======== Records to process
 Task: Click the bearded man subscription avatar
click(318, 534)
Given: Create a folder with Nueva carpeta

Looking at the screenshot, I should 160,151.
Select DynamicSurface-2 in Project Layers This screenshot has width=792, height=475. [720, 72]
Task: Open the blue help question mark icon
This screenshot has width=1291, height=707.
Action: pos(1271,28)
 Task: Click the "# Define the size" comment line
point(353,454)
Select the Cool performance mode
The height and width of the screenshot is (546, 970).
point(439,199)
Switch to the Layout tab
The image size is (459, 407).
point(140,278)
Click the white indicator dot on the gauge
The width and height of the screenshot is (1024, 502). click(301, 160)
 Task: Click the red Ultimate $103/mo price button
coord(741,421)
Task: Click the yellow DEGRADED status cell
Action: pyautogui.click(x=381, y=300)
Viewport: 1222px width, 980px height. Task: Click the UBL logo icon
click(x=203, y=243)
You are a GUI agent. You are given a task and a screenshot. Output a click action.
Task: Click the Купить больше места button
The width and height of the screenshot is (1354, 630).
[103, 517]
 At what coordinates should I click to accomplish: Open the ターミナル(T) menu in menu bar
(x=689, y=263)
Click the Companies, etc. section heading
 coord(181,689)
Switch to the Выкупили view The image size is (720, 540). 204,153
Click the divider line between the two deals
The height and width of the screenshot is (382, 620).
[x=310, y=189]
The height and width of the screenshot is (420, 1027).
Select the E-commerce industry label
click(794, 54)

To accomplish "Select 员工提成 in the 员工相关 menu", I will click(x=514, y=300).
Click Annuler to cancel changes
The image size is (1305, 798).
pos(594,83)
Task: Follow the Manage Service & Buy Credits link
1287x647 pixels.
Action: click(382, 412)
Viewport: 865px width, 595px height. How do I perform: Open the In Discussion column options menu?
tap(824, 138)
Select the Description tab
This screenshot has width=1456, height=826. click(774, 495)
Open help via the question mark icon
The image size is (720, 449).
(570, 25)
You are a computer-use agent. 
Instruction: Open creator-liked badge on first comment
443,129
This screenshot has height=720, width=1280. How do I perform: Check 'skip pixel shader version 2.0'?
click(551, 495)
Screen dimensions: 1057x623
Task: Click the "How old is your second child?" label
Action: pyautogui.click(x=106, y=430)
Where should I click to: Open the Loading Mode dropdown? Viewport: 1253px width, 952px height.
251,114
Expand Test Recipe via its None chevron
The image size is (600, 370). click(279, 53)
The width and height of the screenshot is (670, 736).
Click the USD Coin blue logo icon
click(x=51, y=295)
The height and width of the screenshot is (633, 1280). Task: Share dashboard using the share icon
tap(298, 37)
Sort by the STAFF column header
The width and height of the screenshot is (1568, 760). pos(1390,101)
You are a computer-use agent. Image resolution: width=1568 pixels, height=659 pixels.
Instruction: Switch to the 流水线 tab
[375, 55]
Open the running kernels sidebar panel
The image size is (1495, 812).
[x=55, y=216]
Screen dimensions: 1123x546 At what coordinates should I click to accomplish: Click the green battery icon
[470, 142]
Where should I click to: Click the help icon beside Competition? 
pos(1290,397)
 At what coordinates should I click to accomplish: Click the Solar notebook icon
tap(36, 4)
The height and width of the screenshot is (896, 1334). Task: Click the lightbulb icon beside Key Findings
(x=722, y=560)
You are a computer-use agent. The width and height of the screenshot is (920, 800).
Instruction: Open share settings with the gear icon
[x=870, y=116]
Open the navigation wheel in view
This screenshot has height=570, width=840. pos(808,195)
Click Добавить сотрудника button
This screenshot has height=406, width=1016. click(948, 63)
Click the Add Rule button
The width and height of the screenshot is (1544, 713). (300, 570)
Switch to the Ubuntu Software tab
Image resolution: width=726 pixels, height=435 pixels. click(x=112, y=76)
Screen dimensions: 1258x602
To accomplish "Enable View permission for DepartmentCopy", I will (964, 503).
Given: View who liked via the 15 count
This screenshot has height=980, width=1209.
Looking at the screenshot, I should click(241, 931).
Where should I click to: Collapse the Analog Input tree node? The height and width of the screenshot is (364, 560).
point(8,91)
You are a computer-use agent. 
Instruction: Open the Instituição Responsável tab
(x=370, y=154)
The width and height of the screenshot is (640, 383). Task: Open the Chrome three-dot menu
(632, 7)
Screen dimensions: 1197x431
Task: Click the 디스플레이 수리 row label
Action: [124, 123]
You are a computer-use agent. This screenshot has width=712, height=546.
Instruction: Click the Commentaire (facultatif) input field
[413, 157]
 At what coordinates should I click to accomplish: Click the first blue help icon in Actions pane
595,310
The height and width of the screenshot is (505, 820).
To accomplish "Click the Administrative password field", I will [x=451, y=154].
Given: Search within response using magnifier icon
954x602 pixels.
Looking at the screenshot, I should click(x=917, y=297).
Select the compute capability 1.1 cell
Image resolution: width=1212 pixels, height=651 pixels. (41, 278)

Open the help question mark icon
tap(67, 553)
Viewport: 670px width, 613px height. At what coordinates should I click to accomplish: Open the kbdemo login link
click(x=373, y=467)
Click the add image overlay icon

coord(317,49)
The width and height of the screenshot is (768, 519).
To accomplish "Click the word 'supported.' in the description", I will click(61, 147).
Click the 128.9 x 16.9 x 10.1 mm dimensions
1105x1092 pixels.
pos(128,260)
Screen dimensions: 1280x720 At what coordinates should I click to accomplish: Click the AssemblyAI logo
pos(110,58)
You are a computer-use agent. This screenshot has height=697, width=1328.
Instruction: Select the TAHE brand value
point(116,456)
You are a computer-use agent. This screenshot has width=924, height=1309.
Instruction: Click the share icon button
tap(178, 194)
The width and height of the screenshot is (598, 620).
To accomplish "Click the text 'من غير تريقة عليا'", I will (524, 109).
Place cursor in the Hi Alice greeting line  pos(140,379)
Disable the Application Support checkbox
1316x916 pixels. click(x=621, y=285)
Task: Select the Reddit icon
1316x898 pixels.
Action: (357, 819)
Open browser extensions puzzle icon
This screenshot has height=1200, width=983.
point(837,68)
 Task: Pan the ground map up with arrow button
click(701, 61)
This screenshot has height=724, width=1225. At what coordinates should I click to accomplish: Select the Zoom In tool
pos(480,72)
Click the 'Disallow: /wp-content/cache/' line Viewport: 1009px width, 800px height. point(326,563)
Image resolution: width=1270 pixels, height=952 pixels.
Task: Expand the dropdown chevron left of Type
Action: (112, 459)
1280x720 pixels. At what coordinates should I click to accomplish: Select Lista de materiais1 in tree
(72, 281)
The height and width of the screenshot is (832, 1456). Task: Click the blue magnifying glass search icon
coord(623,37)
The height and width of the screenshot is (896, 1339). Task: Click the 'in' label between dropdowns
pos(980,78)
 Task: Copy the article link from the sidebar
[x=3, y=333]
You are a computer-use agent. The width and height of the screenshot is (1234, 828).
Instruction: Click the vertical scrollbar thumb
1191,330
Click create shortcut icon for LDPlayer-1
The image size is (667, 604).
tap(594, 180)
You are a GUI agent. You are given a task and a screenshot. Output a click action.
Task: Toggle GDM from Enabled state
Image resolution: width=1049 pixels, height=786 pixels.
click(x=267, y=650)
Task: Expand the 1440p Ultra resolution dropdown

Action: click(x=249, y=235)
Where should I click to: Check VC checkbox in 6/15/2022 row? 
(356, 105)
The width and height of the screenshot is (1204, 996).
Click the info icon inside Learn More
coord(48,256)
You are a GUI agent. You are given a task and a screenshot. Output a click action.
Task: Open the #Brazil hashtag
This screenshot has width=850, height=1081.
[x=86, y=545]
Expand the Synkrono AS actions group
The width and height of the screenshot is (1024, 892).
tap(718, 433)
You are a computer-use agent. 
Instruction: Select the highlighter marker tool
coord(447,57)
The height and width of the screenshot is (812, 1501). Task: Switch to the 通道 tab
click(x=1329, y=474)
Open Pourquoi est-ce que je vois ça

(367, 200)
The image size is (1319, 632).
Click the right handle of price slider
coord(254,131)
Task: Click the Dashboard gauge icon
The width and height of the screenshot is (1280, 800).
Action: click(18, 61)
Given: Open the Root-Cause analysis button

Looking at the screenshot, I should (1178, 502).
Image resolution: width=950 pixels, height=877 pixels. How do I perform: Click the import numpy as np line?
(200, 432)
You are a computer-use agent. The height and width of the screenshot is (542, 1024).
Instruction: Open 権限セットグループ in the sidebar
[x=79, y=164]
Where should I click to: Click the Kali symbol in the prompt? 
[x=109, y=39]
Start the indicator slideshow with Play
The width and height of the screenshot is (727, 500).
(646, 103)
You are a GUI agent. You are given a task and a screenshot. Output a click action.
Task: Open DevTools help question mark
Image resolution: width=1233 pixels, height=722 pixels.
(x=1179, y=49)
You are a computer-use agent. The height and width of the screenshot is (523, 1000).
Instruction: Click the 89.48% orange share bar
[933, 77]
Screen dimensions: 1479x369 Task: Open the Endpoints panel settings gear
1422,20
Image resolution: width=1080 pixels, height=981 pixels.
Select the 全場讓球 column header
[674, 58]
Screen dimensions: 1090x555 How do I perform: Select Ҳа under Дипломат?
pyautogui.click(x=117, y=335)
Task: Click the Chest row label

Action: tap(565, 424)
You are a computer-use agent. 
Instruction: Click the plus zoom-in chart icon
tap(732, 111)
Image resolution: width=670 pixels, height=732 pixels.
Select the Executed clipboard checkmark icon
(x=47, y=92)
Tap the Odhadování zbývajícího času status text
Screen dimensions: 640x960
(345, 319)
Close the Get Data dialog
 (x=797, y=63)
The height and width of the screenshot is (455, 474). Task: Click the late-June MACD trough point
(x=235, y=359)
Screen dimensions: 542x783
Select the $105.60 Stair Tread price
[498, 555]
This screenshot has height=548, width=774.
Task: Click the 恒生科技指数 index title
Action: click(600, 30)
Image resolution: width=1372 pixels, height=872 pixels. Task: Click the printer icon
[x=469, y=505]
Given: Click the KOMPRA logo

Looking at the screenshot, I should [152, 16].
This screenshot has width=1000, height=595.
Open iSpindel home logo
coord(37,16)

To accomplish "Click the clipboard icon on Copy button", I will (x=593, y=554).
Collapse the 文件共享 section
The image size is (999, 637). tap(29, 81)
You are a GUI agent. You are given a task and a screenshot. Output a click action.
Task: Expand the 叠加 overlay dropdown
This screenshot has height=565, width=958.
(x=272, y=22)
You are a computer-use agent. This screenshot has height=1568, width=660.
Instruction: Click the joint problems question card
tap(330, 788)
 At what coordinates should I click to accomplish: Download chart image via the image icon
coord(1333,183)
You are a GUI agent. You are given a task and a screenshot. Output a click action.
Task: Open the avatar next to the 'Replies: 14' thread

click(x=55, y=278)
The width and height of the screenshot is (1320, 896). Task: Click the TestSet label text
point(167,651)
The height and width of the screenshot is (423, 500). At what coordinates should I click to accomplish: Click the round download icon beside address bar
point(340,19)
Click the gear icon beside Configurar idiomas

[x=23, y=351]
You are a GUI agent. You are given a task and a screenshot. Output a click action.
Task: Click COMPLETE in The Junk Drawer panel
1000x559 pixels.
================
Work to be completed => Of the lines above, output exactly those from the line bearing "Open the help question mark icon" through the line bearing "The width and height of the screenshot is (768, 519).", inclusive.

Final answer =>
Open the help question mark icon
tap(67, 553)
Viewport: 670px width, 613px height. At what coordinates should I click to accomplish: Open the kbdemo login link
click(x=373, y=467)
Click the add image overlay icon

coord(317,49)
The width and height of the screenshot is (768, 519).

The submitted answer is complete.